Task statement
Of all the lines in the entries below, give again exactly those starting at the line containing "Click activation code box number 7" and ending at the line containing "Given: Duplicate the", both ends included, and no others.

Saved data entries
_ _ _ _ _ _ _

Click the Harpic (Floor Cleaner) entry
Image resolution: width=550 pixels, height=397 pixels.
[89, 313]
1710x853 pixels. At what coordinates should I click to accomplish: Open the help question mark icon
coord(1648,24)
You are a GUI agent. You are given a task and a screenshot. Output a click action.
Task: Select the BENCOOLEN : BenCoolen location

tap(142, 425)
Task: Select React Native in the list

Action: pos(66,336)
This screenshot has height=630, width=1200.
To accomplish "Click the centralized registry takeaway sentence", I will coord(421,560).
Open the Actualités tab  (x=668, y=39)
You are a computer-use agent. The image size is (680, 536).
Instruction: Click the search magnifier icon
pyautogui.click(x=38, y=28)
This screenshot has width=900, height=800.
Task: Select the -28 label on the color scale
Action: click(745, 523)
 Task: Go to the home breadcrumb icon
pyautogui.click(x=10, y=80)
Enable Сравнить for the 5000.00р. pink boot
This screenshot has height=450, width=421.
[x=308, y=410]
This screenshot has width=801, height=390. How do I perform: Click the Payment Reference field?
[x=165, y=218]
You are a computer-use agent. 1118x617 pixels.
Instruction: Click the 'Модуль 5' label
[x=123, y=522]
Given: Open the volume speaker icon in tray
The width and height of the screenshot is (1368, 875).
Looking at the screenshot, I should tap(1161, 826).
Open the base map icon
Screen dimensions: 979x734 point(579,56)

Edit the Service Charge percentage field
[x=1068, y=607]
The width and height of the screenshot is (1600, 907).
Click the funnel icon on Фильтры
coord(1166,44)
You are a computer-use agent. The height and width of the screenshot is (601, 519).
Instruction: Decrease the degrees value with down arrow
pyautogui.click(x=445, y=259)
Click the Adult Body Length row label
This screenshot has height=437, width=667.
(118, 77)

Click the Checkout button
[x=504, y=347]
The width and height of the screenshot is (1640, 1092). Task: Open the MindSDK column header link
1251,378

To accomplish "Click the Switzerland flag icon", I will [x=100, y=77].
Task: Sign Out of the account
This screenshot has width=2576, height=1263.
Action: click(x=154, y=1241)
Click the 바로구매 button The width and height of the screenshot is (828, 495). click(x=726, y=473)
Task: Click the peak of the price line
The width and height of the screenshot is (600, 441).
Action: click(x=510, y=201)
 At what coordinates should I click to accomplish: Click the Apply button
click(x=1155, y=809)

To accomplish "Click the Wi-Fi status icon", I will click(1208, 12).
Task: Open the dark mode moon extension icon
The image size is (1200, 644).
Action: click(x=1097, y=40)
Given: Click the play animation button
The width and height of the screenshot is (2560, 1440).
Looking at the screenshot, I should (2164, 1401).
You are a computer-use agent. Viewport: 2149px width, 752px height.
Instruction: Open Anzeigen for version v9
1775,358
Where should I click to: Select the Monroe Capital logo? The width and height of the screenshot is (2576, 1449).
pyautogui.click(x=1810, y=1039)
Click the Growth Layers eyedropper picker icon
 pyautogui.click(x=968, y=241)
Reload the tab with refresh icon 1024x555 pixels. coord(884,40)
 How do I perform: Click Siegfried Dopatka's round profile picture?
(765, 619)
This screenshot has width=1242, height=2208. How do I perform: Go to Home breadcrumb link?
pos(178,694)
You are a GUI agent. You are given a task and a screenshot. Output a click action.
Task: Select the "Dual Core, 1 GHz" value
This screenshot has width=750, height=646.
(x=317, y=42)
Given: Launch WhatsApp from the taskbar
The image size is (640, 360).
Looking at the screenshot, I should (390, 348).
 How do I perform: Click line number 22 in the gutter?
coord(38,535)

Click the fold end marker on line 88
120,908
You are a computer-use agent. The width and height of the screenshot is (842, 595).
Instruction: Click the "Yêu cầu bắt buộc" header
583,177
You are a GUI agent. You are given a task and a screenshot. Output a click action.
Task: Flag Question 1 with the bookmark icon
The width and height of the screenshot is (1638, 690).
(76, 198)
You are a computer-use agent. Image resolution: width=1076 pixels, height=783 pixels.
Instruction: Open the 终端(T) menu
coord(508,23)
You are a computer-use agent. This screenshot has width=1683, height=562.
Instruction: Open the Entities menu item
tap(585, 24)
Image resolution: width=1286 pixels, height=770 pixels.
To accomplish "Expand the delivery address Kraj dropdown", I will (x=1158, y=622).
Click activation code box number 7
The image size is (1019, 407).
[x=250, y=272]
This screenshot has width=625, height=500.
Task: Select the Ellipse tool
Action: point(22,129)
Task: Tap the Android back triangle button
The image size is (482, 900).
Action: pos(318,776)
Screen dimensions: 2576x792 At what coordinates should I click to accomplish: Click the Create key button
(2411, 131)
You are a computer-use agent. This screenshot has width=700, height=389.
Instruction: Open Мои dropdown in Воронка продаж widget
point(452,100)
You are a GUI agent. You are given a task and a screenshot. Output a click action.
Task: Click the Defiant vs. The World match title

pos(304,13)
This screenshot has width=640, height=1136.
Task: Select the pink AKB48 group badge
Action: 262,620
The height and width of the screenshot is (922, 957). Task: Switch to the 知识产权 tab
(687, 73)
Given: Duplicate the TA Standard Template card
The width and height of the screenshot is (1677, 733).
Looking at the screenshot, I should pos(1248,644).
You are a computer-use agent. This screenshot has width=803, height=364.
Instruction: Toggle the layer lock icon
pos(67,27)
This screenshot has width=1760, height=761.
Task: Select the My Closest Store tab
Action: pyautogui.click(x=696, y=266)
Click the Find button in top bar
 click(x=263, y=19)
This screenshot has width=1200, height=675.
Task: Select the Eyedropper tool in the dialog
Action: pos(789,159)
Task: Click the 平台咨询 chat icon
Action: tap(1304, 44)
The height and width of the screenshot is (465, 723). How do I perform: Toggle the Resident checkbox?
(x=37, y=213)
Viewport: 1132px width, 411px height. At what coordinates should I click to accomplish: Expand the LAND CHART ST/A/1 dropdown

_ _ _ _ _ _ _

Reply to the task
Click activation code box number 7
The image size is (1019, 407).
[x=250, y=272]
This screenshot has width=625, height=500.
Task: Select the Ellipse tool
Action: point(22,129)
Task: Tap the Android back triangle button
The image size is (482, 900).
Action: pos(318,776)
Screen dimensions: 2576x792 At what coordinates should I click to accomplish: Click the Create key button
(2411, 131)
You are a computer-use agent. This screenshot has width=700, height=389.
Instruction: Open Мои dropdown in Воронка продаж widget
point(452,100)
You are a GUI agent. You are given a task and a screenshot. Output a click action.
Task: Click the Defiant vs. The World match title

pos(304,13)
This screenshot has width=640, height=1136.
Task: Select the pink AKB48 group badge
Action: 262,620
The height and width of the screenshot is (922, 957). Task: Switch to the 知识产权 tab
(687, 73)
Given: Duplicate the TA Standard Template card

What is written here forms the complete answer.